▸ Görev maddesi 1:
Sağlanan metne göre “küçük ortaklara” hangi rol düşmektedir?
▸ Görev maddesi 2:
Sağlanan metinde "Gazze halkı soykırıma" ifadesini içeren sözcüklerle açılıp "tablonun bütünlüğünü tamamlıyor." ile kapanan bölümü hiçbir değişiklik yapmadan döndürünüz.

Gazze halkı soykırıma uğrarken direnişin tasfiye edilmeye çalışılması, Lübnan’da terör saldırılarıyla üst düzey kadroları katledilen Hizbullah’ın köşeye sıkıştırılması, İran’ın bölgedeki ittifak ağlarıyla birlikte etkisizleştirilmesi ve Esad’ın devrilmesi için yürütülen operasyonların tamamı, ABD emperyalizminin bölgedeki “büyük ortağı” İsrail’in çıkarları doğrultusunda atılan adımlar. “Küçük ortaklara” düşense bu stratejinin ya arka tekeri olmak ya da sahadaki taşeronluğunu üstlenmek.
Gazze’yi dilinden düşürmeyenlerin Trump’ın “barış” planına methiyeler düzerek yedeklenmesi, güvenliğini emperyalist üslere teslim edenlerin İsrail füzelerince vurulması bu tablonun bütünlüğünü tamamlıyor.

▸ Sağlanan veriler:
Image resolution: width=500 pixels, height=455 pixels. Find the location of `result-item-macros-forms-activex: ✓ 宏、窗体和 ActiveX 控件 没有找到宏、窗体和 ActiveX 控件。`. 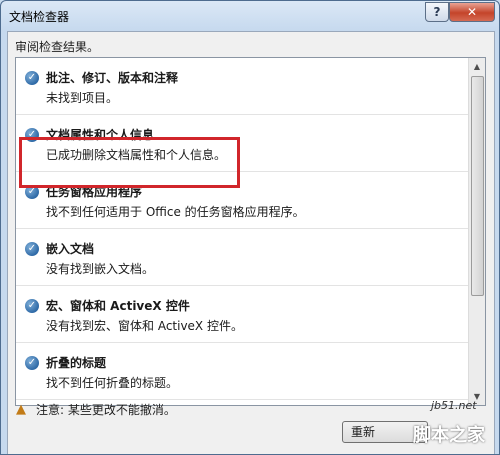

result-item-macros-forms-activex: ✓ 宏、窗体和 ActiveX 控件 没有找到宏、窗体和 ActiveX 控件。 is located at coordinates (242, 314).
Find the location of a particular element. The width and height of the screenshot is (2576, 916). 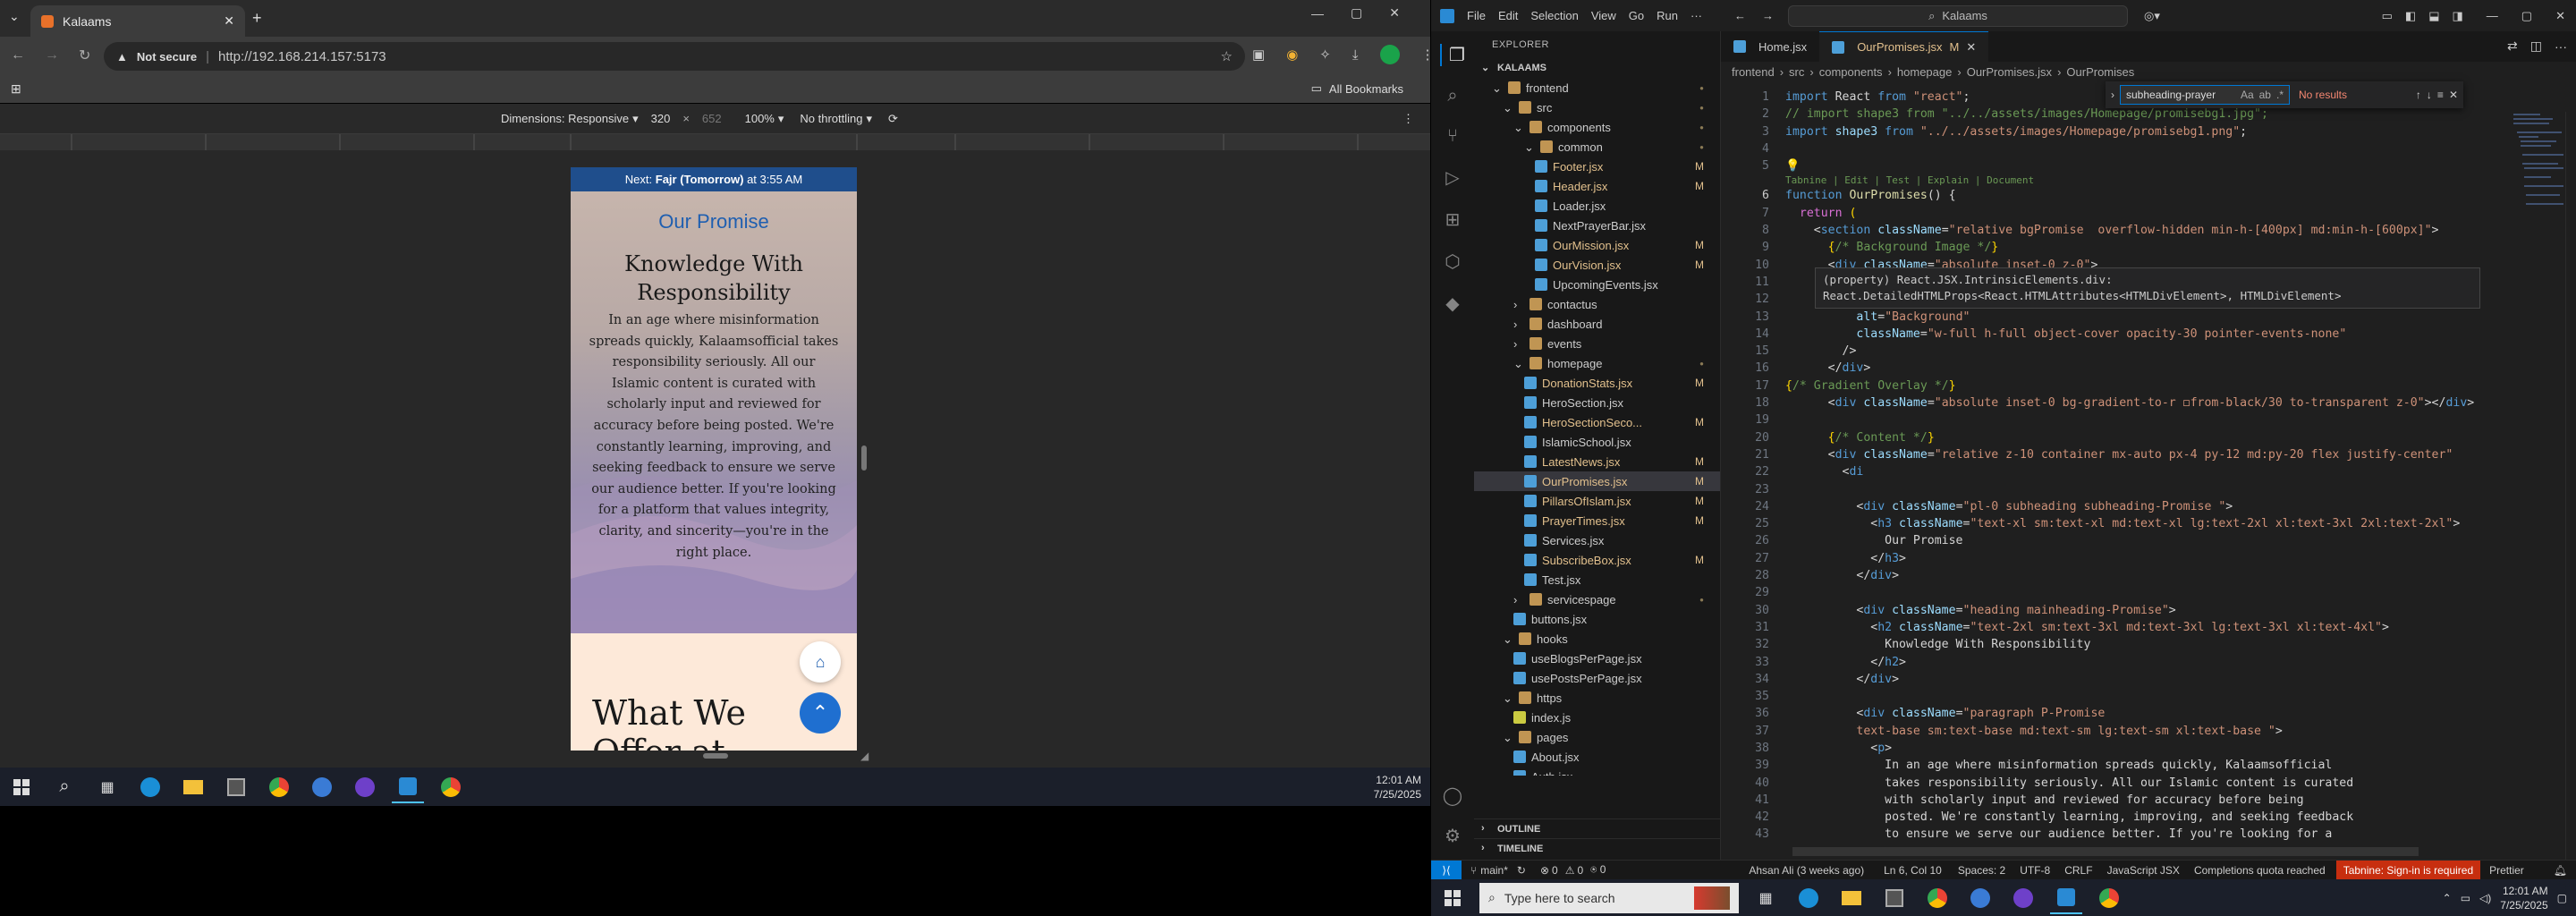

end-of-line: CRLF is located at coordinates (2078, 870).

▸ Yanıt kutusu 1:
Stratejinin ya arka tekeri olmak ya da sahadaki taşeronluğunu üstlenmek.

▸ Yanıt kutusu 2:
Gazze halkı soykırıma uğrarken direnişin tasfiye edilmeye çalışılması, Lübnan’da terör saldırılarıyla üst düzey kadroları katledilen Hizbullah’ın köşeye sıkıştırılması, İran’ın bölgedeki ittifak ağlarıyla birlikte etkisizleştirilmesi ve Esad’ın devrilmesi için yürütülen operasyonların tamamı, ABD emperyalizminin bölgedeki “büyük ortağı” İsrail’in çıkarları doğrultusunda atılan adımlar. “Küçük ortaklara” düşense bu stratejinin ya arka tekeri olmak ya da sahadaki taşeronluğunu üstlenmek.
Gazze’yi dilinden düşürmeyenlerin Trump’ın “barış” planına methiyeler düzerek yedeklenmesi, güvenliğini emperyalist üslere teslim edenlerin İsrail füzelerince vurulması bu tablonun bütünlüğünü tamamlıyor.